7.4 Queries with Set Operations

Occasionally, you must tune multipart queries that use set operations like UNION, UNION ALL, INTERSECT, and EXCEPT to combine results of two or more simple queries. The extension of the SQL-diagramming tuning method to these multipart queries is usually straightforward: diagram and tune each part independently, as if it were a standalone query. When the parts are fast, combining the results with set operations generally works well.

EXCEPT is the keyword specified by the ANSI SQL standard for the set operation to find the difference between two sets. DB2 and SQL Server follow the standard by supporting EXCEPT. Oracle, however, uses MINUS for the same operation, most likely because it supported the operation before the standard existed.


However, some of these set operations deserve a little extra discussion. The UNION operation, in addition to combining the parts, also must sort them and discard duplicates. This last step is often unnecessary, especially if you design the parts to avoid duplicates in the first place. In Oracle, you can replace the UNION operation with UNION ALL when you determine that duplicates are either impossible or need not be discarded. In databases that do not support UNION ALL, you can skip the duplicate-eliminating step by replacing the single UNION query with two or more simple queries, combining the results in the application layer, rather than in the database.

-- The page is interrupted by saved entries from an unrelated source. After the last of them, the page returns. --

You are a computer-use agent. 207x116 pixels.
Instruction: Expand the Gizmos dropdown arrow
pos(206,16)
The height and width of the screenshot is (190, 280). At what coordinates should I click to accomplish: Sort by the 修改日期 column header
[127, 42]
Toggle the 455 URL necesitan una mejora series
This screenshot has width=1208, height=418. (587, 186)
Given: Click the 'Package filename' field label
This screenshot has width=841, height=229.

The INTERSECT operation can generally be profitably replaced with an EXISTS-type subquery that looks for the matching row that the second part would produce. For example, if you had two Employees tables, you might look for shared employee records with this:

SELECT Employee_ID FROM Employees1
INTERSECT
SELECT Employee_ID FROM Employees2

You could always replace this INTERSECT query with this:

SELECT DISTINCT Employee_ID 
FROM Employees1 E1
WHERE EXISTS (SELECT null 
              FROM Employees2 E2
              WHERE E1.Employee_ID=E2.Employee_ID)

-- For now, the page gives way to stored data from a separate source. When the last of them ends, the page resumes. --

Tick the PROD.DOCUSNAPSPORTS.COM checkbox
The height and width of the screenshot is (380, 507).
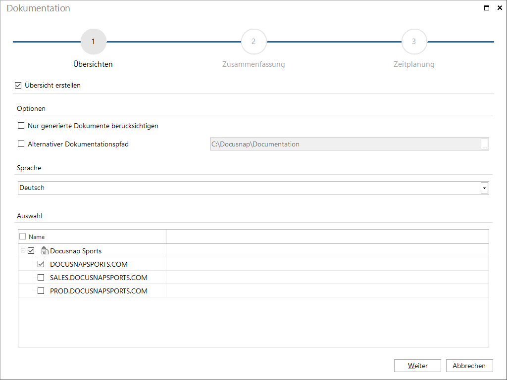(x=41, y=290)
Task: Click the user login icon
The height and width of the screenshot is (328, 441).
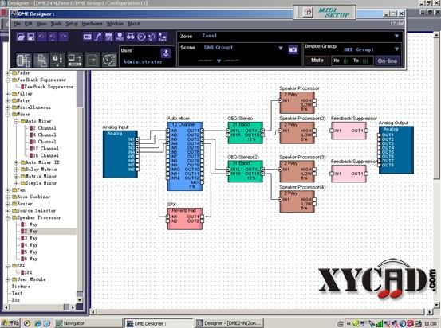Action: coord(166,53)
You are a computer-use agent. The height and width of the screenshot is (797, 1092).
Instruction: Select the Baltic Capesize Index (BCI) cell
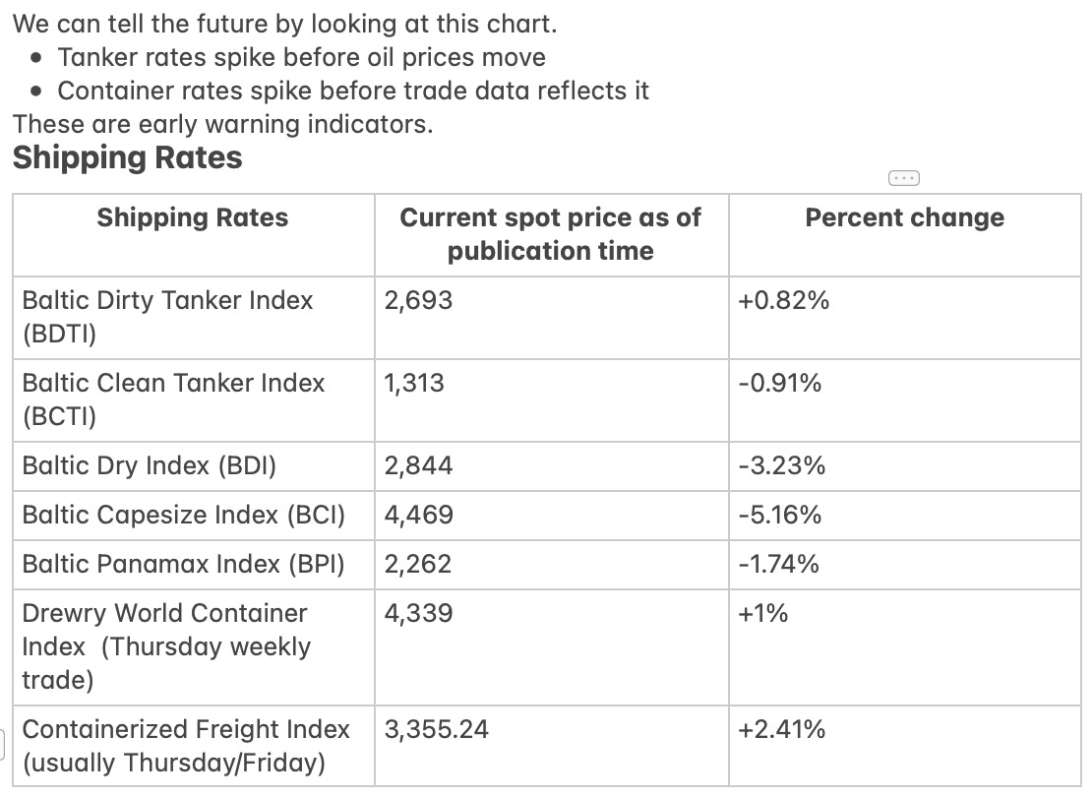click(194, 516)
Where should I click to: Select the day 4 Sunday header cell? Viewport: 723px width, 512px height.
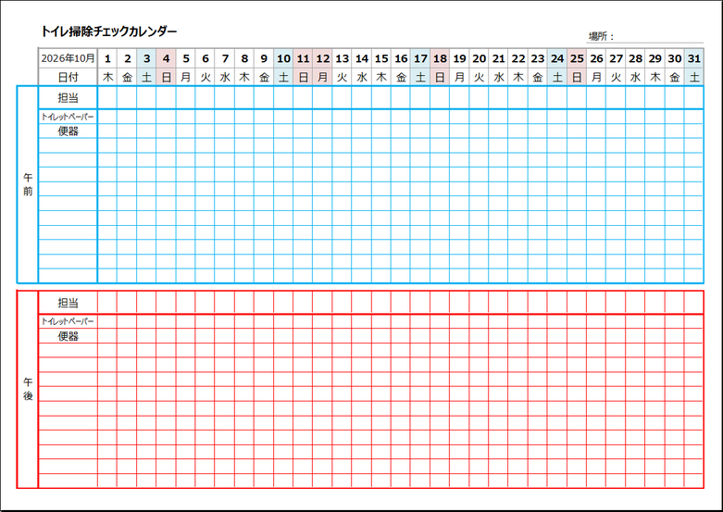tap(166, 58)
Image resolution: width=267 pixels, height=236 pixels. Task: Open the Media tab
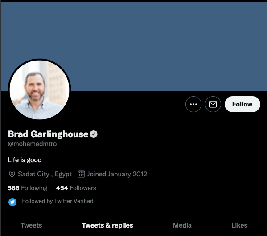click(x=182, y=225)
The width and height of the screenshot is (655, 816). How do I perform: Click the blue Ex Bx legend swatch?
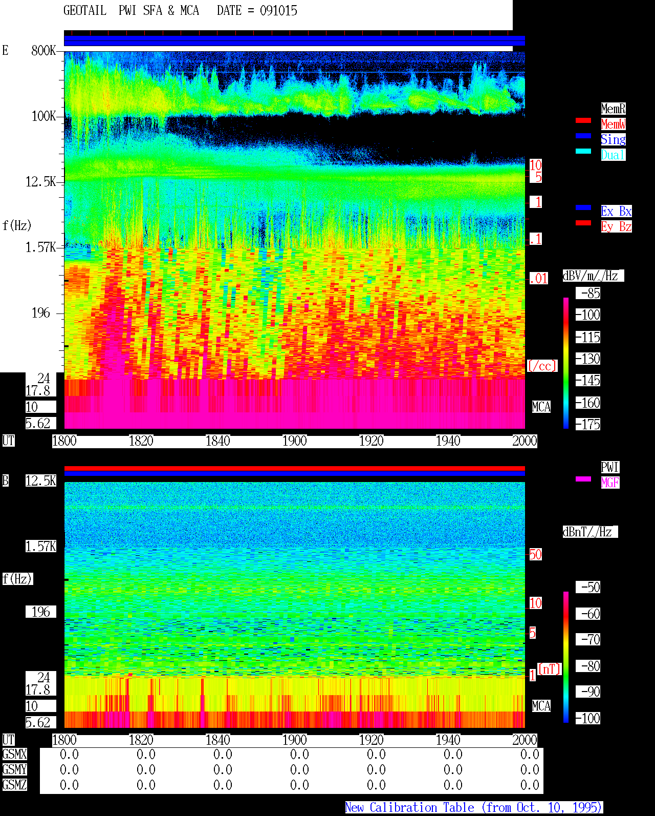tap(583, 207)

Using the methods of Section 7.3, you would then determine whether this EXISTS subquery should be expressed in the EXISTS or IN form, or converted to a simple join. Note that the correlating join conditions become numerous if the SELECT list contains many items. Also note that INTERSECT will match column lists with nulls, but a correlation join will not, unless you use join conditions designed for that purpose. For example, if the positive-valued foreign key Manager_ID is allowed to be null (but Employee_ID is not), the Oracle equivalent of this query:

SELECT Employee_ID, Manager_ID FROM Employees1
INTERSECT
SELECT Employee_ID, Manager_ID FROM Employees2

is this query:

SELECT DISTINCT Employee_ID, Manager_ID 
FROM Employees1 E1
WHERE EXISTS (SELECT null 
              FROM Employees2 E2
              WHERE E1.Employee_ID=E2.Employee_ID
              AND NVL(E1.Manager_ID,-1)=NVL(E2.Manager_ID,-1))

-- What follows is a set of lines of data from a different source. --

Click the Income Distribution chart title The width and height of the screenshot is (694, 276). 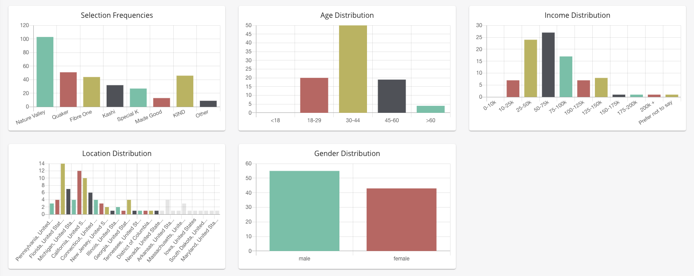tap(577, 16)
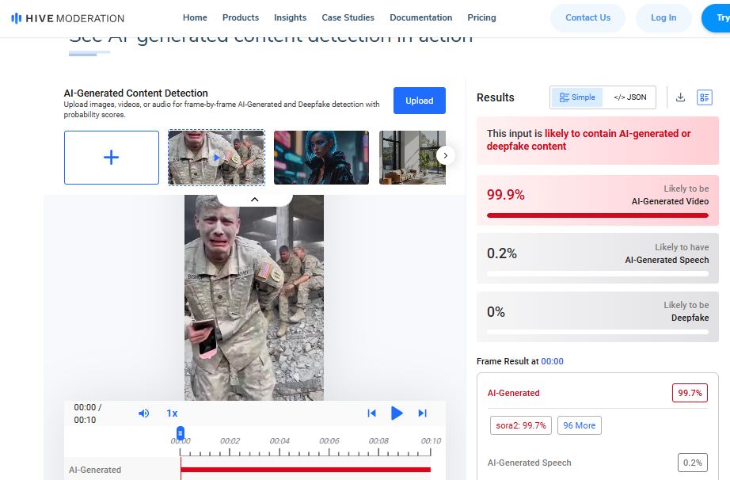Image resolution: width=730 pixels, height=480 pixels.
Task: Open the Products menu
Action: (x=241, y=17)
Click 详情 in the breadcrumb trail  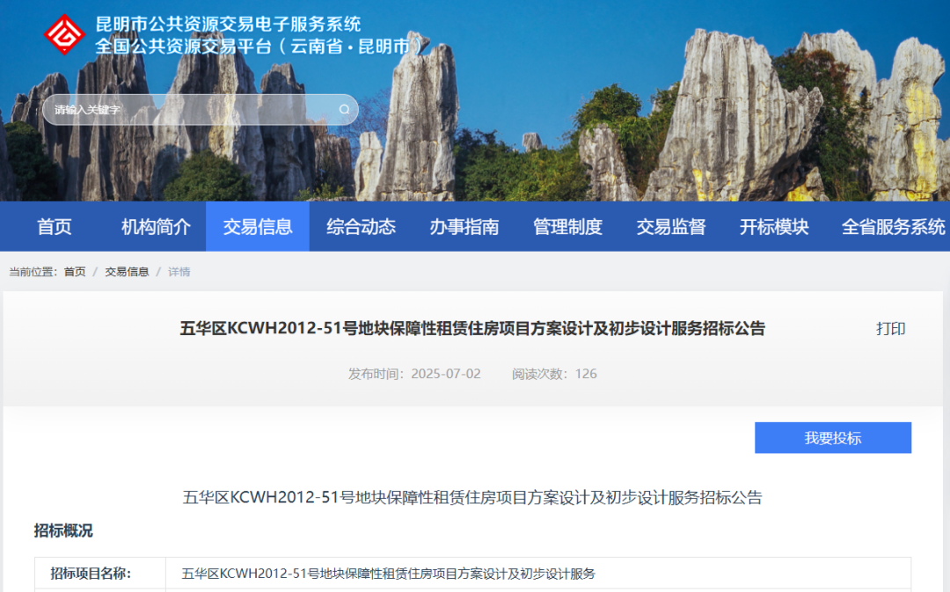pyautogui.click(x=179, y=273)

The expression NVL(...,-1) in the second correlation join condition converts null values on the nullable column so that they join successfully when null is matched with null.

The EXCEPT (or MINUS) operation can generally be profitably replaced with a NOT EXISTS-type subquery. Searching for employee records in the first table but not in the second table, you might have used this:

SELECT Employee_ID FROM Employees1
MINUS
SELECT Employee_ID FROM Employees2

You could always replace that with this:

SELECT DISTINCT Employee_ID 
FROM Employees1 E1
WHERE NOT EXISTS (SELECT null 
                  FROM Employees2 E2
                  WHERE E1.Employee_ID=E2.Employee_ID)

You would then solve this query using the methods described in Section 7.2.